Howdy. I am an undergrad CS student at the University of Hawaii
charged with creating a cluster that is 'resistant' to the effects of
Murphy's law, or basically, a robust and versitile system. Currently
my setup is this: I have 23 machines (with 50 or so on the way)
running FreeBSD and lam 6.5.9. There is one master, which stores all
user data, and NIS information. This master also acts as a gateway to
the internet by means of a second NIC. The other 22 nodes are all NIS
clients, which use NFS to mount home directories from the master.
Now, on to the problem..
Right now the master is static, since it is the only machine with two
NICs and it is the only machine with NIS/user files information stored
on it. My goal is to modify this setup so the master can be any node
on the cluster, which can be re-assigned dynamically/automatically.
My question is, is there anything out there that might help me in this
endeavor? I want to avoid re-inventing the wheel as much as possible.
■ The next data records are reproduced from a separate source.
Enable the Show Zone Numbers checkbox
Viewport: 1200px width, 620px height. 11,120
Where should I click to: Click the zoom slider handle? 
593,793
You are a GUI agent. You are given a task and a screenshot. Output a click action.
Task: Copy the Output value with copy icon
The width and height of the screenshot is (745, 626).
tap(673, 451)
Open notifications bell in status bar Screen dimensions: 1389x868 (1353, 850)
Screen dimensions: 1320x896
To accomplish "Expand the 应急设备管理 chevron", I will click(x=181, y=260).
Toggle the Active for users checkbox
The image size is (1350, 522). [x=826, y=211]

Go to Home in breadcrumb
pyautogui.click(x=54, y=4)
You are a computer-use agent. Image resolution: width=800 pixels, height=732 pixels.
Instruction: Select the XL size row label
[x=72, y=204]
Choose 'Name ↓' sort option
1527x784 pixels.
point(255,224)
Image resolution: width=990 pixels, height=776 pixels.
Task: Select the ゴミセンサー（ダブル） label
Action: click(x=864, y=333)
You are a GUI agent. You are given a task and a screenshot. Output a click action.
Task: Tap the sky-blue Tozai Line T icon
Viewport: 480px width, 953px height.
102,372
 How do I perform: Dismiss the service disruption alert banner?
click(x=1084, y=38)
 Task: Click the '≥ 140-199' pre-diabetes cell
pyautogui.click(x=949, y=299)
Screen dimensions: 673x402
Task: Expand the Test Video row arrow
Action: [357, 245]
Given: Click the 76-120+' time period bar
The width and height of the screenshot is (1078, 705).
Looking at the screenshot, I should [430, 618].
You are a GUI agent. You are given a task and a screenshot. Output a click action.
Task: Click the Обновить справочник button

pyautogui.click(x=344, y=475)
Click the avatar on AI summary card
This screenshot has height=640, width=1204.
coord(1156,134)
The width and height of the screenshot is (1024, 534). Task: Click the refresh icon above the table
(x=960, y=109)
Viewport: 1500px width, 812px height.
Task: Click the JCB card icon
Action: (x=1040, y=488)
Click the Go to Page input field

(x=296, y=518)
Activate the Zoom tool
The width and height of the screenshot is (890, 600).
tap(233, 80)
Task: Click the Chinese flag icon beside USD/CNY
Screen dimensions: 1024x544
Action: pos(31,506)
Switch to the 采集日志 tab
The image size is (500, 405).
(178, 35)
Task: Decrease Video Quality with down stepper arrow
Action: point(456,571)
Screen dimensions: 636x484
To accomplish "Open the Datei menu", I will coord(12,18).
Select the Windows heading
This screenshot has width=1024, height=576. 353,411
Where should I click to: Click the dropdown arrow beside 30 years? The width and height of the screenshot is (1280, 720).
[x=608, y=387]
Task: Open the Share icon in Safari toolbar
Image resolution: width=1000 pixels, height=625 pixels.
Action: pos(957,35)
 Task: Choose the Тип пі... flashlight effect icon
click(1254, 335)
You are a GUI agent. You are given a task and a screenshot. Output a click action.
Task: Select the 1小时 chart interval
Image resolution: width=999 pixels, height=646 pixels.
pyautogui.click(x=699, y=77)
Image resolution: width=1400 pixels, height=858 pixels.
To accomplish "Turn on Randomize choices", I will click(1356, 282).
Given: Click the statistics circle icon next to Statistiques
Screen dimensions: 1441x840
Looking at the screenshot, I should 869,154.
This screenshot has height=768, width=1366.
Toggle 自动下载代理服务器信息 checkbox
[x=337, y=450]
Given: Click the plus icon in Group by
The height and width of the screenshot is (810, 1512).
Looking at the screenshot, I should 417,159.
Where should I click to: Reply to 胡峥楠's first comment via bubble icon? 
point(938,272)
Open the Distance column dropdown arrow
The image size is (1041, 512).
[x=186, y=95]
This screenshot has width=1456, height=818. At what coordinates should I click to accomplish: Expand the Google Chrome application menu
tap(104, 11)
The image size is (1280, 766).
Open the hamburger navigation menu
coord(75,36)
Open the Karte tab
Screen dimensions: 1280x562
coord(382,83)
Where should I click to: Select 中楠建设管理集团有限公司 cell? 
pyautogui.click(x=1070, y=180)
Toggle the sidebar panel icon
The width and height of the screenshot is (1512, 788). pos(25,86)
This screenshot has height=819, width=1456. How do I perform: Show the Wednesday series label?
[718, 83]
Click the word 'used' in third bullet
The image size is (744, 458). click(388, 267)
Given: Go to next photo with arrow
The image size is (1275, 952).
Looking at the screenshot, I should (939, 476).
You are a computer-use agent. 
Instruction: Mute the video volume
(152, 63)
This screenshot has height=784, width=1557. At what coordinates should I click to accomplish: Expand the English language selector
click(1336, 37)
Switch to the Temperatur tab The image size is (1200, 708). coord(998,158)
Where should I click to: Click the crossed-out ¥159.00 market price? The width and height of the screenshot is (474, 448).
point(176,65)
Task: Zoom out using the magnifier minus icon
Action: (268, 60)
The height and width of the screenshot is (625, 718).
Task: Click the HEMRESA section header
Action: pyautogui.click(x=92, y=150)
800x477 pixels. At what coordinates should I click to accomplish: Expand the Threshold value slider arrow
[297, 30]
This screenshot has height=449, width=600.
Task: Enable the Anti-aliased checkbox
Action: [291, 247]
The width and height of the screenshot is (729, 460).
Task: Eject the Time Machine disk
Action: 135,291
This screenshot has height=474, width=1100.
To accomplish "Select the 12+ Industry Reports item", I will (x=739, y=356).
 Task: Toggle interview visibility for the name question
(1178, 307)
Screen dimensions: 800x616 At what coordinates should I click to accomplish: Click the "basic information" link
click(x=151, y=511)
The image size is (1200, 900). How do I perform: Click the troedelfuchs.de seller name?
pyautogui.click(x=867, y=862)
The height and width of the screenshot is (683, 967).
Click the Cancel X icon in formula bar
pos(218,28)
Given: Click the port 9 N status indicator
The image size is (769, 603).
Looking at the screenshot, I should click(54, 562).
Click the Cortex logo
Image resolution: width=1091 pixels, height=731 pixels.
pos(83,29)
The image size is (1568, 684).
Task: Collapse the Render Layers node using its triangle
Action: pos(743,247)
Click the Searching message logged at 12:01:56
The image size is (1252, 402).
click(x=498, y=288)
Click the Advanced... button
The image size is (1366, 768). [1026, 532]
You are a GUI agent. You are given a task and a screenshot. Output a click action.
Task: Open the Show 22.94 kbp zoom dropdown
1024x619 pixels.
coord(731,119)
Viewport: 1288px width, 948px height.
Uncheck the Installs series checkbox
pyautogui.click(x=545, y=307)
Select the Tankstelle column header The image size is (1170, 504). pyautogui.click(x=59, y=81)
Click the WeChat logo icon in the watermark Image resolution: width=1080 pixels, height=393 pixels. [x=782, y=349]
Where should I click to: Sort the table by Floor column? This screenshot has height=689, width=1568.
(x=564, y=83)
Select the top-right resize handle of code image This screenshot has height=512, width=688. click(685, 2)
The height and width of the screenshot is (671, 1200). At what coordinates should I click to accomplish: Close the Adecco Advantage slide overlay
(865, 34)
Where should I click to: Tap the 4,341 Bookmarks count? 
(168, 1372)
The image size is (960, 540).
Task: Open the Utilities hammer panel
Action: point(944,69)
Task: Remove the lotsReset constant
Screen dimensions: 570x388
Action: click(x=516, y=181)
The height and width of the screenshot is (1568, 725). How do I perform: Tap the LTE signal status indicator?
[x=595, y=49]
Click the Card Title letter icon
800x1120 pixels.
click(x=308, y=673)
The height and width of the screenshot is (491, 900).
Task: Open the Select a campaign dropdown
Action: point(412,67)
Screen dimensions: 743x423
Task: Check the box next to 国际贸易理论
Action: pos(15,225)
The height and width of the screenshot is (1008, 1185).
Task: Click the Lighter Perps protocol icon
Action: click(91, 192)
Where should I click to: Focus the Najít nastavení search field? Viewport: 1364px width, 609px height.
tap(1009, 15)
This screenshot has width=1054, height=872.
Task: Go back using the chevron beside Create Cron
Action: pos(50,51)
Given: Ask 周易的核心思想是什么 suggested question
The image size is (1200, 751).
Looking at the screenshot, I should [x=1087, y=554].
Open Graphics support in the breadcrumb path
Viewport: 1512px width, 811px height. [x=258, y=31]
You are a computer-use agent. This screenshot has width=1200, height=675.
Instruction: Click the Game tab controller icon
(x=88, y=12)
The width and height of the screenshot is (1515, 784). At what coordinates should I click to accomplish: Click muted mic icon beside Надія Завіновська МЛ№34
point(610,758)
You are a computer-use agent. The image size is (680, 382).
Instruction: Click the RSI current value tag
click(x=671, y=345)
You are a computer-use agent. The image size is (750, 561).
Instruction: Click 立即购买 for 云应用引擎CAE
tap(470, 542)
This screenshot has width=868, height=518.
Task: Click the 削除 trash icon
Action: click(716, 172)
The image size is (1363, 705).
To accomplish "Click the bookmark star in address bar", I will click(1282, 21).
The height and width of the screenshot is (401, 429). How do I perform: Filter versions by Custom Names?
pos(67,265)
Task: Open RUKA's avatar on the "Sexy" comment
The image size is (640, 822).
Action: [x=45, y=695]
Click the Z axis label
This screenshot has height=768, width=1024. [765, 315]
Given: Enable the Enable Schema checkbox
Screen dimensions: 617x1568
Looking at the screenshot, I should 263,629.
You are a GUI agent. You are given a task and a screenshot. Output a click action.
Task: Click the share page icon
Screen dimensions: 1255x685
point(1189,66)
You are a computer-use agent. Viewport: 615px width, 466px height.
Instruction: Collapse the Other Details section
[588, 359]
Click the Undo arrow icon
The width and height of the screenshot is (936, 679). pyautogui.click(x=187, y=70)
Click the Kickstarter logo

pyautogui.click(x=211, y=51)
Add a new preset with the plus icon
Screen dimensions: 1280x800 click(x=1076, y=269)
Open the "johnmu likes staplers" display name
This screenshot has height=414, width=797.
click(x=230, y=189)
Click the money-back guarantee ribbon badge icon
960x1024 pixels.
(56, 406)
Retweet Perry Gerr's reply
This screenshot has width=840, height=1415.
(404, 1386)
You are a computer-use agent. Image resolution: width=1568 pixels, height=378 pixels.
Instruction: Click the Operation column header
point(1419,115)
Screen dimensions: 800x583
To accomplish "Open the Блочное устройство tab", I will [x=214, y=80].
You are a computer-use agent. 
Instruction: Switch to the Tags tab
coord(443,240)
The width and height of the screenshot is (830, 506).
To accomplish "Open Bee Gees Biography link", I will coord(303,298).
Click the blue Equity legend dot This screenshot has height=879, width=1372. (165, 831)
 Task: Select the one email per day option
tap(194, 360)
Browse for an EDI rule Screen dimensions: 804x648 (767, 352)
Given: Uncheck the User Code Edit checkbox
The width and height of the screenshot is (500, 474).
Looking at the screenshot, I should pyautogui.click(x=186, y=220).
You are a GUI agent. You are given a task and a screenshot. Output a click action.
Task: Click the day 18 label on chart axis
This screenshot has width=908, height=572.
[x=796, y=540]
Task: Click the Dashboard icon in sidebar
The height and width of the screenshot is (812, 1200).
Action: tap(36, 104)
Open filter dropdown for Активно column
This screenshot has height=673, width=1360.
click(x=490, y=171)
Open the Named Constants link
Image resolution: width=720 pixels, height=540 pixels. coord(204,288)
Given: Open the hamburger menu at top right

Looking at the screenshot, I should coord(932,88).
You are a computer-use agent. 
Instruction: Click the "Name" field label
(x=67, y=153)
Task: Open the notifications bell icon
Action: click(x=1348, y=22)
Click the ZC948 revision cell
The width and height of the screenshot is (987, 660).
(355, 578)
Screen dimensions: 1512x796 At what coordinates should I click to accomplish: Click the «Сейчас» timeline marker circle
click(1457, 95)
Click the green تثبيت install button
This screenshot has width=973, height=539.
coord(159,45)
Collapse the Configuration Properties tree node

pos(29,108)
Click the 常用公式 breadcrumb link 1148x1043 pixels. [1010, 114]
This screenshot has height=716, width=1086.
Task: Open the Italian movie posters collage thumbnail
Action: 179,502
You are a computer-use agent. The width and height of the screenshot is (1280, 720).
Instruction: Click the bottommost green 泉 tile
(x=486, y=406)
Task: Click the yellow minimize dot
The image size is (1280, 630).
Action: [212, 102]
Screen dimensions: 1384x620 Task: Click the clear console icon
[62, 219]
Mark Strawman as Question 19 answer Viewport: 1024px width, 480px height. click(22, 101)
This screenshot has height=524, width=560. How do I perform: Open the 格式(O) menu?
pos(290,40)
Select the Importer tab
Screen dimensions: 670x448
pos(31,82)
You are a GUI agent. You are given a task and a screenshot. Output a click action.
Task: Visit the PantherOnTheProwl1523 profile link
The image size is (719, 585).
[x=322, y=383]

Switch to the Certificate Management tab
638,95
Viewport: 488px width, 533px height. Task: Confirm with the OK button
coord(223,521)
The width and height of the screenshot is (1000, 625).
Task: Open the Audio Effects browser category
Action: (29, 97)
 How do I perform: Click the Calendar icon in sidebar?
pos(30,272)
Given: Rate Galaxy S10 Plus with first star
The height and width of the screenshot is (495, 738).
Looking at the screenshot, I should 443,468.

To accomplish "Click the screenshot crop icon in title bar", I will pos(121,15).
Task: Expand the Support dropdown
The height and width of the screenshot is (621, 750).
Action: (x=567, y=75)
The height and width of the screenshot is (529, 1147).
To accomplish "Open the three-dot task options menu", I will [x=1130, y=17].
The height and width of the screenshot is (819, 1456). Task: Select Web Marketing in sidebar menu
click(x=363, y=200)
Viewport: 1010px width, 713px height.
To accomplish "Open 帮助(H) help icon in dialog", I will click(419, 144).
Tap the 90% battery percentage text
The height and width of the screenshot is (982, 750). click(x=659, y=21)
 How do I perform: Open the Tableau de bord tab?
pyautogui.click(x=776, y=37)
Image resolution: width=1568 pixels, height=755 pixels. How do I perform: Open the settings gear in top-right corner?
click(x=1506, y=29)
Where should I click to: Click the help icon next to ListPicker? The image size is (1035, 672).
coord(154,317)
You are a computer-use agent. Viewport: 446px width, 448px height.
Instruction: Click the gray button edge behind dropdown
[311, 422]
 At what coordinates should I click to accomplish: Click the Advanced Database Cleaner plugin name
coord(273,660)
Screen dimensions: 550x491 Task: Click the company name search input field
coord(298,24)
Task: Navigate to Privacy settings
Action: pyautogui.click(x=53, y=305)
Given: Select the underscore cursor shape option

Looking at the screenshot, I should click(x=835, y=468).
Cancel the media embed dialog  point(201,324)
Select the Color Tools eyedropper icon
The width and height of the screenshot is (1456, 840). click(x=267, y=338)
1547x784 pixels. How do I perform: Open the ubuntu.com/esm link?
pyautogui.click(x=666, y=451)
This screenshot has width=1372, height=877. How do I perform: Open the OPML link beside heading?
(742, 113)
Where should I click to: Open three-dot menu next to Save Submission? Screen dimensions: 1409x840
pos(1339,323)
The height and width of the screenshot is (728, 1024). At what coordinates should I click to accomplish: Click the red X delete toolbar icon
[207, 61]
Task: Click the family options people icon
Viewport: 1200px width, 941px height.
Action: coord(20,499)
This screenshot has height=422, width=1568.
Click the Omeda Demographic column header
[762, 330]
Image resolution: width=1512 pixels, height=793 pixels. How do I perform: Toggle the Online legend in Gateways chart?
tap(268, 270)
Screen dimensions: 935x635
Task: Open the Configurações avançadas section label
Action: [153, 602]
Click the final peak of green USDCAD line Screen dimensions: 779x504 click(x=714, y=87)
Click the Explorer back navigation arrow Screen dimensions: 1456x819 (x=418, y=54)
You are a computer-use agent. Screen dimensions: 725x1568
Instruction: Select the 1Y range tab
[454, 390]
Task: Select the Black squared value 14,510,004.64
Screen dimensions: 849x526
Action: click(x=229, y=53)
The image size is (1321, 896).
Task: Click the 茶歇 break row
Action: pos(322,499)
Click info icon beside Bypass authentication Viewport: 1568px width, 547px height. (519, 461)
Right now my plan is to throw a router in front of the switch
networking the cluster, and plug it into the Internet, so it'd be a
simple cron job required to re-assign the master in terms of ther
internet. I also plan on using rsync to backup user data.
Ultimately the problem is when the master goes down while there are
MPI processes running. Does LAM provide some functionality to adapt
to this case? Would it be possible to somehow ensure that the process
does not die?
I realize this was fairly long winded... but eh.
Thanks,
Bill
|